WHAT YOU WILL DO: Across these entries, report how many lines include the string "scaled", with nothing but the number.

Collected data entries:

--------------------

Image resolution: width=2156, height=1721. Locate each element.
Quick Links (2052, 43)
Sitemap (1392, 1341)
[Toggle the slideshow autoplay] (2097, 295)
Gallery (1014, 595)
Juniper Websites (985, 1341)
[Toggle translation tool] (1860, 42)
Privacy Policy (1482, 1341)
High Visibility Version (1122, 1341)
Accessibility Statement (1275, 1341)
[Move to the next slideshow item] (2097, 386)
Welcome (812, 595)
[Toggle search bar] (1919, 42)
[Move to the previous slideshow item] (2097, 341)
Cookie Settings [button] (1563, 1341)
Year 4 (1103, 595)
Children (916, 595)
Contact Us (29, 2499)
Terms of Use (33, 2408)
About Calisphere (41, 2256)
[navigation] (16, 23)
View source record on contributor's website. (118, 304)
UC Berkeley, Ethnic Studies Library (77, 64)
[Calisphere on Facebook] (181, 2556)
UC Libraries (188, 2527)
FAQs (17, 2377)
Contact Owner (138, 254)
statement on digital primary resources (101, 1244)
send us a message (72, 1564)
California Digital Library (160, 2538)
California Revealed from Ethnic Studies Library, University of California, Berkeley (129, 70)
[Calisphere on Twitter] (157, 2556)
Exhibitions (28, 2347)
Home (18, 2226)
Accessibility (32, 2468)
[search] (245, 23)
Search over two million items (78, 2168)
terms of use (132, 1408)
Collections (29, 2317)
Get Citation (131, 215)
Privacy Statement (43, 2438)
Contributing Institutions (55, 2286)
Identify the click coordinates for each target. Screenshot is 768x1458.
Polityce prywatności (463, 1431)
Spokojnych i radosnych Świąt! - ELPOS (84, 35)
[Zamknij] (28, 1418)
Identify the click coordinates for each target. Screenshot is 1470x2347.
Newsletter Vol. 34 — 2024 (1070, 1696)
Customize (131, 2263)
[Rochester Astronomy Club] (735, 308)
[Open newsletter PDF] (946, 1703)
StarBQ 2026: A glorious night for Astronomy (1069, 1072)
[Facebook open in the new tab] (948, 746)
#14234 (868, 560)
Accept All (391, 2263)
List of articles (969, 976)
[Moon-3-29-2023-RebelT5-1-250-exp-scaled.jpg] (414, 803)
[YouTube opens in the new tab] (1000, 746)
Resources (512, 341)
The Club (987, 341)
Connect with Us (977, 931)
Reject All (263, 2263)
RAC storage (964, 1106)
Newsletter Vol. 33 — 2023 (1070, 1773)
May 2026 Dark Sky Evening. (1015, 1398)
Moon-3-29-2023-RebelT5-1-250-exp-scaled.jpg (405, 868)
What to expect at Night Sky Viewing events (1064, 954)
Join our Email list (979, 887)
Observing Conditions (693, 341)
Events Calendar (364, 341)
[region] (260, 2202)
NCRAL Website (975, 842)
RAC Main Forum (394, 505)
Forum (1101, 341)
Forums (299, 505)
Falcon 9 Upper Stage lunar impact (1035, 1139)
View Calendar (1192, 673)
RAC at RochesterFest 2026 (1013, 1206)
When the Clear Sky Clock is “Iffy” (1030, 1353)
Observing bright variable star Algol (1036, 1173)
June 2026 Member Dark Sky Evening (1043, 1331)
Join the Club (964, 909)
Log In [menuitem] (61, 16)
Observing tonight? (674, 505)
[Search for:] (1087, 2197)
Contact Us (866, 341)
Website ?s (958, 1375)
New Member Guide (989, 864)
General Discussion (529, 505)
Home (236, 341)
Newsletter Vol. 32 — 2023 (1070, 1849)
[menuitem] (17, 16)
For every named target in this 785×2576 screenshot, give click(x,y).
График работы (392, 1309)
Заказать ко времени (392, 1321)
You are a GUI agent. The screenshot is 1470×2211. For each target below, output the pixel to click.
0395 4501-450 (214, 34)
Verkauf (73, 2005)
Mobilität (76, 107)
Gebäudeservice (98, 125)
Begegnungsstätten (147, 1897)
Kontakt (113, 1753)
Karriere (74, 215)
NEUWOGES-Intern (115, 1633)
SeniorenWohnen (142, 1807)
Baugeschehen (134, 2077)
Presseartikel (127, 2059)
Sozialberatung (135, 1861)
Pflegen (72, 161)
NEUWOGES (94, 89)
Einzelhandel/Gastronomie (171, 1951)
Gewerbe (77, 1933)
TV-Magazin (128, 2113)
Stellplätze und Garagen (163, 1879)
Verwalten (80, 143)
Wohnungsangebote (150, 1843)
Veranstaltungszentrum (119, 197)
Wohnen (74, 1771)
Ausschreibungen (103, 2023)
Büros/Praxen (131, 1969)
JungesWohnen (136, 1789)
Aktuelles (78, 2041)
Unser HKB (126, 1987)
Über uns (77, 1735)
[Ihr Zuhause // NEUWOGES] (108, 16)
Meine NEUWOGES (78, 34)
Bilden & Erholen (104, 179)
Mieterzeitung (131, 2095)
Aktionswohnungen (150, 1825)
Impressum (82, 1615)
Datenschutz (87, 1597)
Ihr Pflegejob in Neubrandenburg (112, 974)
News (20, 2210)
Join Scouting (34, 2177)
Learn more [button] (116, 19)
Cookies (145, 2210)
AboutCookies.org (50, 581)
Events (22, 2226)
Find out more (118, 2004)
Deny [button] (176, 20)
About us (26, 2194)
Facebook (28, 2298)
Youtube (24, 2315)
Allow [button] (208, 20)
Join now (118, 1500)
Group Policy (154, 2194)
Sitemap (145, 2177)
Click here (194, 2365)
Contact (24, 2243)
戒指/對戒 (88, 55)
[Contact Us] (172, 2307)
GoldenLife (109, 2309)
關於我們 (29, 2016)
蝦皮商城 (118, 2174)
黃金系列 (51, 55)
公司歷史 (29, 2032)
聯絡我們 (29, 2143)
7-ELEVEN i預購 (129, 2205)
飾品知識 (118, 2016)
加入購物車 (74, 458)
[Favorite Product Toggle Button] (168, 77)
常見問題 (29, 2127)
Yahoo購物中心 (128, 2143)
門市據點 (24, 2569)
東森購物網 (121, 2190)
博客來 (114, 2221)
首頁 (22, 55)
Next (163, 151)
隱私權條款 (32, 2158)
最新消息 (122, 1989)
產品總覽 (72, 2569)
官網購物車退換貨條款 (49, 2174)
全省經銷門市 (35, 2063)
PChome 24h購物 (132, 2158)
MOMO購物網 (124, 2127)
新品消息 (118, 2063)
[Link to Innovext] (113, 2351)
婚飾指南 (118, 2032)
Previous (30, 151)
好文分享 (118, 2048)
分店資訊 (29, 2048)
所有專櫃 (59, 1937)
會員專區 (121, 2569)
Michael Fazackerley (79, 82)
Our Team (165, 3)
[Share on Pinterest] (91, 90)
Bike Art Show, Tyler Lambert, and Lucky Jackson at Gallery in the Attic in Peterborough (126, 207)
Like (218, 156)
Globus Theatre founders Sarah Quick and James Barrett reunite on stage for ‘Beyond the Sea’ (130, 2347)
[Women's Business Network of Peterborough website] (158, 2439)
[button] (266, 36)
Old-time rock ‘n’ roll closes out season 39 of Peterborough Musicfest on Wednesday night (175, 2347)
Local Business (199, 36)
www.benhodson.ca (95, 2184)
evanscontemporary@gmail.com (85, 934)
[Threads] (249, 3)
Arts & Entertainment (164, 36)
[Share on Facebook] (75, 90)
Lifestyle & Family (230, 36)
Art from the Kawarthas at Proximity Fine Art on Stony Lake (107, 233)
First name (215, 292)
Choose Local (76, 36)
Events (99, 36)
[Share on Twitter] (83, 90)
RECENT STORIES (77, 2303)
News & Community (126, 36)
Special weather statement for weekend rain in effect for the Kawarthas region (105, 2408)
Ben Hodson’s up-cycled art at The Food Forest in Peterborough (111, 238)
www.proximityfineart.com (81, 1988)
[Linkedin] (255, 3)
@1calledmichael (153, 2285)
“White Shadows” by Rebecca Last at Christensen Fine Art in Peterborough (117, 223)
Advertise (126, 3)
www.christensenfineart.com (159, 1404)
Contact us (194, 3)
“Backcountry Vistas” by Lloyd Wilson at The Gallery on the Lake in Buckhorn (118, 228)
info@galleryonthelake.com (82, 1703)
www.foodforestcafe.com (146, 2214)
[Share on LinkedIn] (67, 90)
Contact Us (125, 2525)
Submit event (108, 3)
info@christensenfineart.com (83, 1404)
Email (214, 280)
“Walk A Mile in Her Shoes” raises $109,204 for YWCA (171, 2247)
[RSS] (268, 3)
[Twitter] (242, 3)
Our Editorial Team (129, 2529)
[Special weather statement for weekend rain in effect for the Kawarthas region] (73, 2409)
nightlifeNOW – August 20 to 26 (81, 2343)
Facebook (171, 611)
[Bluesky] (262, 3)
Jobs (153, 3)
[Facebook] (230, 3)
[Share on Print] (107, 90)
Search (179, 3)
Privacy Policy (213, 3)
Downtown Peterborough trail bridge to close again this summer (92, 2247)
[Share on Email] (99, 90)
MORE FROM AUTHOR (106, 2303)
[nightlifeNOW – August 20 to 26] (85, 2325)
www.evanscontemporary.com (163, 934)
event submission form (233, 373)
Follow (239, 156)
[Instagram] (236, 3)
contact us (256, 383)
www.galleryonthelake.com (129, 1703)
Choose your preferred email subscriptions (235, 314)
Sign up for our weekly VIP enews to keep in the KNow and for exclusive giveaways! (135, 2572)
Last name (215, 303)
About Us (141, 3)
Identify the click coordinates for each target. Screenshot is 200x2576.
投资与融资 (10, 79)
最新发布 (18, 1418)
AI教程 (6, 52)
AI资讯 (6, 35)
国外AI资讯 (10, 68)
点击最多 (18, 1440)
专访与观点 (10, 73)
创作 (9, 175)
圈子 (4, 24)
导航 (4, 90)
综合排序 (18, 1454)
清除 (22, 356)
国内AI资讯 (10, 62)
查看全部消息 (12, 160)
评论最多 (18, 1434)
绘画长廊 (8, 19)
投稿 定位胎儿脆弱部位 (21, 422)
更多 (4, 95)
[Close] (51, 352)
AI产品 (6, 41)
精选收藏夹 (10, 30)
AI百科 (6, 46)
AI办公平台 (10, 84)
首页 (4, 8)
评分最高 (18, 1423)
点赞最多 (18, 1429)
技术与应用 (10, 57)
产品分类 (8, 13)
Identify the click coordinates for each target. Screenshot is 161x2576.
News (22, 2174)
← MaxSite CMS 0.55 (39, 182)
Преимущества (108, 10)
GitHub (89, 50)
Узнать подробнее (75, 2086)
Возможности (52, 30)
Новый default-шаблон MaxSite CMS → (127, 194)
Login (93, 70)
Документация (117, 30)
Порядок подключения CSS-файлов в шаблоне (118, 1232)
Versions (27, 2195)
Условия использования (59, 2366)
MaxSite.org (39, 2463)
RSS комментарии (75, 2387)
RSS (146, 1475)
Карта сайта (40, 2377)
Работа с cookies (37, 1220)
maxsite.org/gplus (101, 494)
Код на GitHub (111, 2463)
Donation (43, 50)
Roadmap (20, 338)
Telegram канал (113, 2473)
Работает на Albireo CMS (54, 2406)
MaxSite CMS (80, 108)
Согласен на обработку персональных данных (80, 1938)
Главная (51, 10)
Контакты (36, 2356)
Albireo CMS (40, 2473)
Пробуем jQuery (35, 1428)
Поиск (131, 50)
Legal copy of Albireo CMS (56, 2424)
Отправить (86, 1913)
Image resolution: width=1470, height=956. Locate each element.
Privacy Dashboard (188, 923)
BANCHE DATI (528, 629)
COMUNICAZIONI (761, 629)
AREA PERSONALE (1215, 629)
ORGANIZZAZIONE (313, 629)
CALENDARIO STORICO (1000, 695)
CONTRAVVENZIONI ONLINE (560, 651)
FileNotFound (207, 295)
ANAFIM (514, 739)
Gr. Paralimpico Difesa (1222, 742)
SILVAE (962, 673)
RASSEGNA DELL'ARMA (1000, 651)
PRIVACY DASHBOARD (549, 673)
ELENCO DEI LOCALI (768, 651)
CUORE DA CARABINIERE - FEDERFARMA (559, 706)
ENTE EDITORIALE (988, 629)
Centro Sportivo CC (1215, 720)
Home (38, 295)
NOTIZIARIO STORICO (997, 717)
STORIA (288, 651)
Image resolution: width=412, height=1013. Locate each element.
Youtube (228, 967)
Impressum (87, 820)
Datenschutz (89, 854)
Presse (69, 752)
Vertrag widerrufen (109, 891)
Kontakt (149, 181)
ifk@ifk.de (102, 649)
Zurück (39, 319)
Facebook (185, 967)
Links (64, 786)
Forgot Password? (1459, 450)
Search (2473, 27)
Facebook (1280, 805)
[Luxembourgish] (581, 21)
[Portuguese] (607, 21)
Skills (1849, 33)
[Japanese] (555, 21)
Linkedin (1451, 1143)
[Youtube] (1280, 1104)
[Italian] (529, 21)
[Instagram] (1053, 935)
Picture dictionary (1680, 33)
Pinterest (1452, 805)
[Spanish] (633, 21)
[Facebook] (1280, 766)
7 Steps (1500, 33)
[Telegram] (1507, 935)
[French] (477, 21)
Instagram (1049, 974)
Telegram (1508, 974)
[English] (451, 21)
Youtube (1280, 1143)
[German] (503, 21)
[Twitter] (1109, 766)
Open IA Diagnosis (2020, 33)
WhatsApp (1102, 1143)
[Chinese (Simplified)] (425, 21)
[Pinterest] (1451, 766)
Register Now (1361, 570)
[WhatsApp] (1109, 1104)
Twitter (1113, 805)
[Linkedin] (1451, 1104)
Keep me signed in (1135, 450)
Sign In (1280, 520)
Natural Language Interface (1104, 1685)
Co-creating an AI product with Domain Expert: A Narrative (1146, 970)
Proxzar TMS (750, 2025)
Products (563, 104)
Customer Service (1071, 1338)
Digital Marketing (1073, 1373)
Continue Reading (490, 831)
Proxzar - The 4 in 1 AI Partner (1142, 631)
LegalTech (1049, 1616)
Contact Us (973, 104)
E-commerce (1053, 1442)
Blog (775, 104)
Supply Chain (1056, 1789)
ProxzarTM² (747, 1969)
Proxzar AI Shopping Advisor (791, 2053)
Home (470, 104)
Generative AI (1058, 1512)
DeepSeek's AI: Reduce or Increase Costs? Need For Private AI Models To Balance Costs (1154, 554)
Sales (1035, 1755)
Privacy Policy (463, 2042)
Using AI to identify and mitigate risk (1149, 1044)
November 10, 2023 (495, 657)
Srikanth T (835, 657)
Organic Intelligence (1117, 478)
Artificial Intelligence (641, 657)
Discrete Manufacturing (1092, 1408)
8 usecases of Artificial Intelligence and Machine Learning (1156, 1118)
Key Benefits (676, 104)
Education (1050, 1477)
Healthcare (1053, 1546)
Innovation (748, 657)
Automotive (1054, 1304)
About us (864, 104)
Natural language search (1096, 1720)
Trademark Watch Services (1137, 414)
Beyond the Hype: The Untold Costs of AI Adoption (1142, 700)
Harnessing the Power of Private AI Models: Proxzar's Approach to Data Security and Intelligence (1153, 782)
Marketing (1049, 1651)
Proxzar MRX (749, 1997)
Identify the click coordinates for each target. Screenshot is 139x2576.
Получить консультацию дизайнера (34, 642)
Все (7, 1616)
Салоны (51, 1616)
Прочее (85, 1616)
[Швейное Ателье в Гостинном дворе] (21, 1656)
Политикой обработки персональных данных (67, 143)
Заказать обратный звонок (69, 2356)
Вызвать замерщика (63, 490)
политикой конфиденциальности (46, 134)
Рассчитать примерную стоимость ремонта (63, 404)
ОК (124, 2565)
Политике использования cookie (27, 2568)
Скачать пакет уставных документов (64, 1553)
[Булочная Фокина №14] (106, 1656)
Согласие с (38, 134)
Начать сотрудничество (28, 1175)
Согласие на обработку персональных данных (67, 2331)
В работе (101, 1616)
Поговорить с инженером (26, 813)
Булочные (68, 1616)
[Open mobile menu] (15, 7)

--------------------

SOLUTION TO THIS TASK: 2